Among the nuggets in their reporting:

  • A former Freedom Caucus member sketches out the final contours of the reconciliation bill: Trump’s tax cuts extended, $50 billion a year in Medicaid cuts, the SALT cap at $30,000.
  • New details about the group’s coup against former Speaker John Boehner and how a planned coup against Boehner’s successor, Paul Ryan, set the Freedom Caucus off on its pro-Trump path.
  • Former member Mark Sanford saying the group has chosen loyalty to Trump over loyalty to ideals. “And that’s been to its undoing.”
  • An in-depth look at how the 2017 health care bill fight is a template for the Freedom Caucus’s approach with the reconciliation bill.
  • A former member saying “most” of the reason the group was founded was because conservatives saw how the Congressional Black Caucus “actually influenced Nancy Pelosi a lot.”

Read the story.

Front Page

SCOTUS and the Affordable Care Act: The Sequel

The Affordable Care Act is back in front of the Supreme Court today for oral arguments, 13 years after the court ruled in 2012 that it was constitutional.
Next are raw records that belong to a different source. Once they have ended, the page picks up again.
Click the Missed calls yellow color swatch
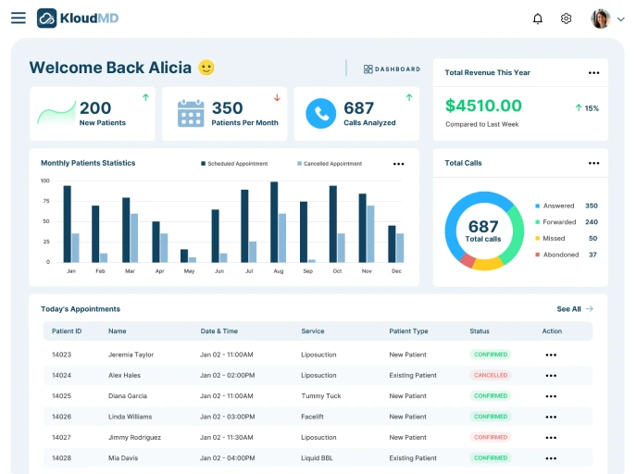 tap(537, 239)
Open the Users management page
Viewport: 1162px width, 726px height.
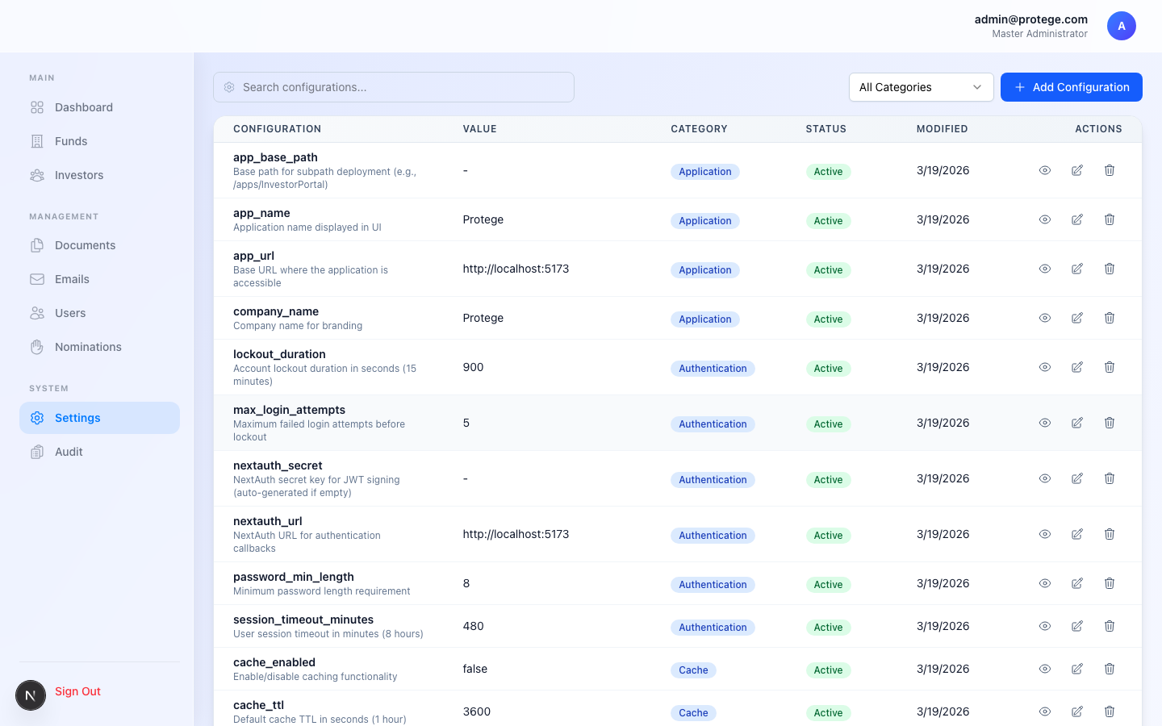70,312
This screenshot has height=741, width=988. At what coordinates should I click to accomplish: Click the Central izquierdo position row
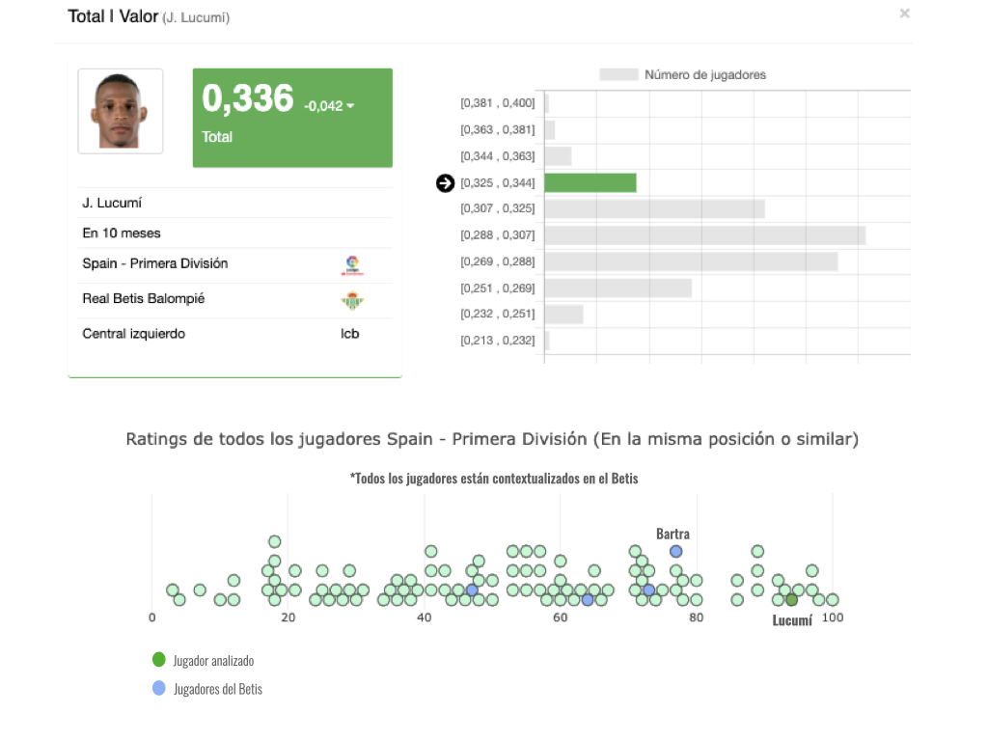(234, 334)
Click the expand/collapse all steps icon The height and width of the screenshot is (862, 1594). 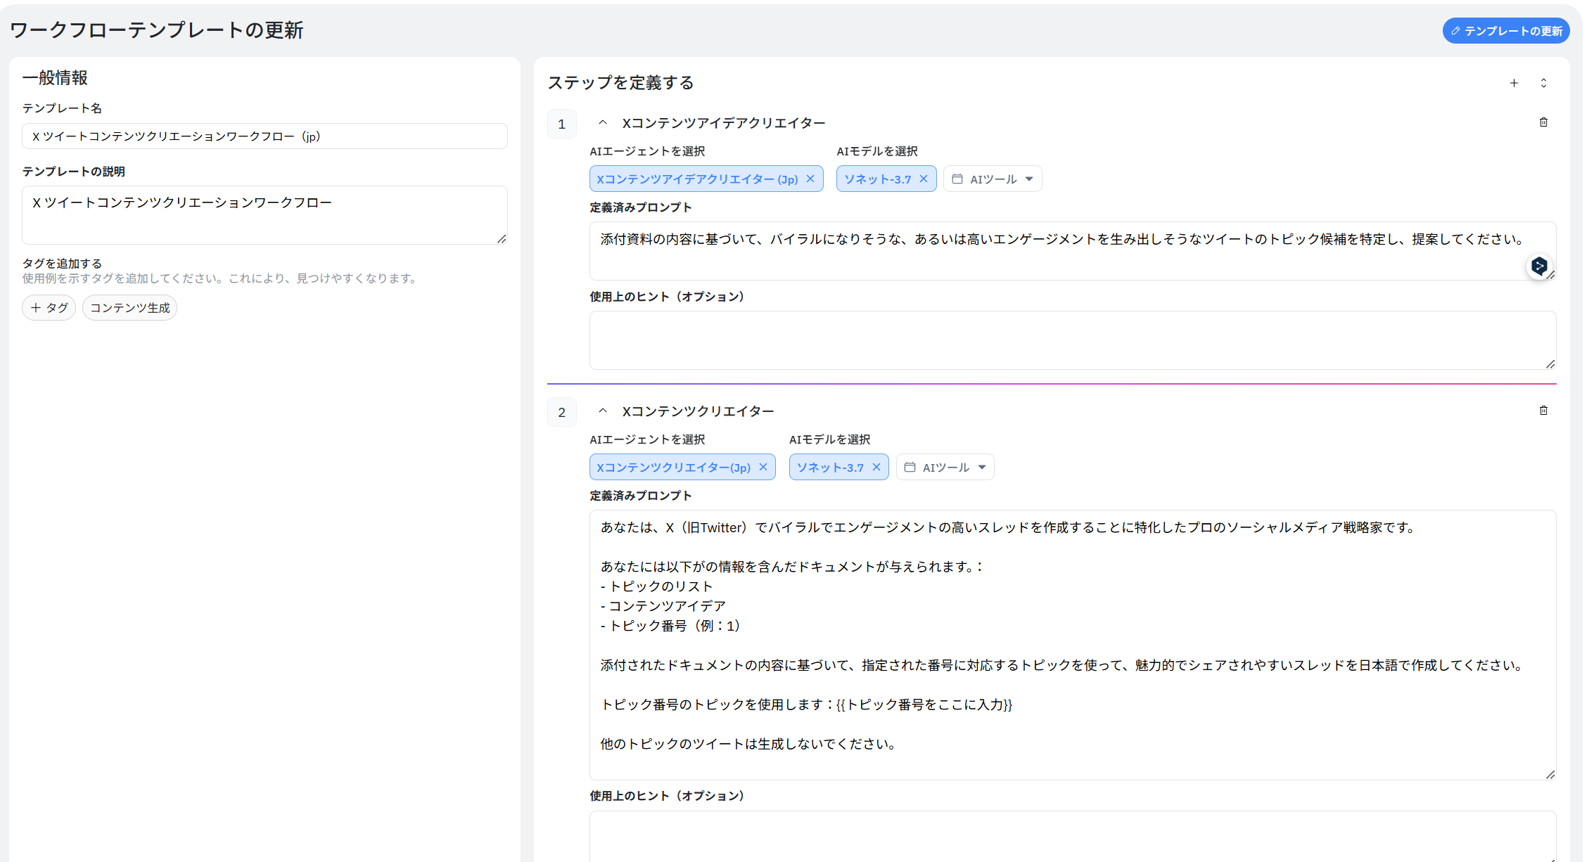click(1543, 83)
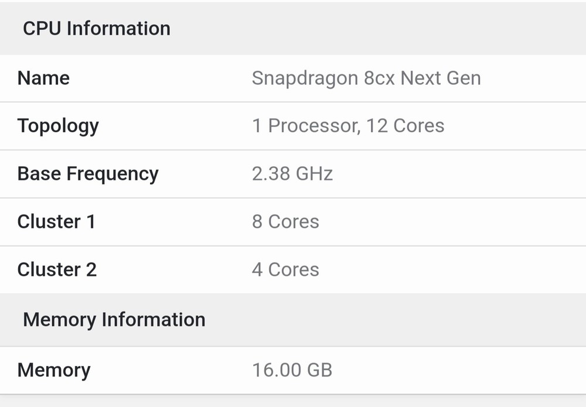Screen dimensions: 586x407
Task: Select the Cluster 2 label
Action: 57,270
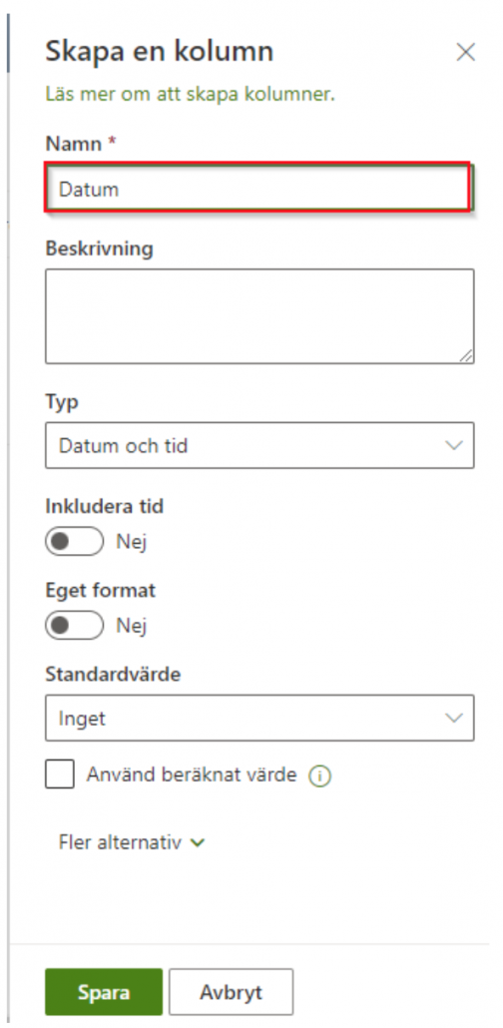The image size is (503, 1028).
Task: Close the Skapa en kolumn panel
Action: 466,53

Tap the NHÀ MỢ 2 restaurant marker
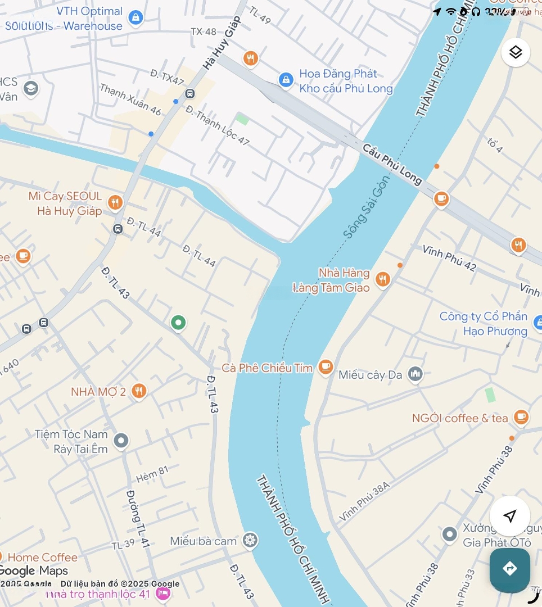click(x=139, y=391)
The two main points in question in Kennedy v. Braidwood are whether a task force charged with requiring insurers to provide preventive health care services has the authority to do so — and if it does, whether insurers must actually offer those services, NOTUS’ Oriana González reports.

Braidwood is being represented by an anti-abortion advocate and former Trump attorney Jonathan Mitchell. The Trump administration, which inherited the case from the Biden administration, is defending the provision, but with a twist. Their argument has been less that rolling back preventive health care requirements could have dire implications, but that HHS Secretary Robert F. Kennedy Jr. does have power over this task force.

Read the story.

A Weather-Tracking Fiasco

Farmers, water managers and school administrators across the U.S. are scrambling after the Trump administration let contracts for four regional weather hubs expire last week. The data from those hubs, which is used for deciding when to plant crops, assess drought conditions (to determine when farmers get federal aid) and much more, went dark, NOTUS’ Anna Kramer reports.

On Friday, one Regional Climate Center leader told NOTUS that they got word that Commerce Secretary Howard Lutnick signed a short extension and the National Oceanic and Atmospheric Administration contracts would be back up this Tuesday. But another weather monitoring hub couldn’t confirm the same. The Department of Commerce didn’t respond to a request for comment.

Read the story.

Week Ahead

  • In addition to the ACA case, the Supreme Court is hearing oral arguments Wednesday for Diamond Alternative Energy v. EPA, a case that looks at California’s phaseout of gas-powered vehicles
  • Democrats are holding a bunch of town halls this week. One we’re watching closely: Sen. Chris Murphy and Rep. Maxwell Frost are going to Rep. Richard Hudson’s North Carolina district Thursday (Hudson is the NRCC chair who advised House Republicans to avoid in-person town halls)
  • Thursday is the deadline the Department of Education set for state education departments to sign a document that targets diversity, equity and inclusion programs
  • It’s Nerd Prom Week. Parties abound in Washington. The White House Correspondents Dinner is Saturday, and will have no comedian and no president, so… hope the food’s good!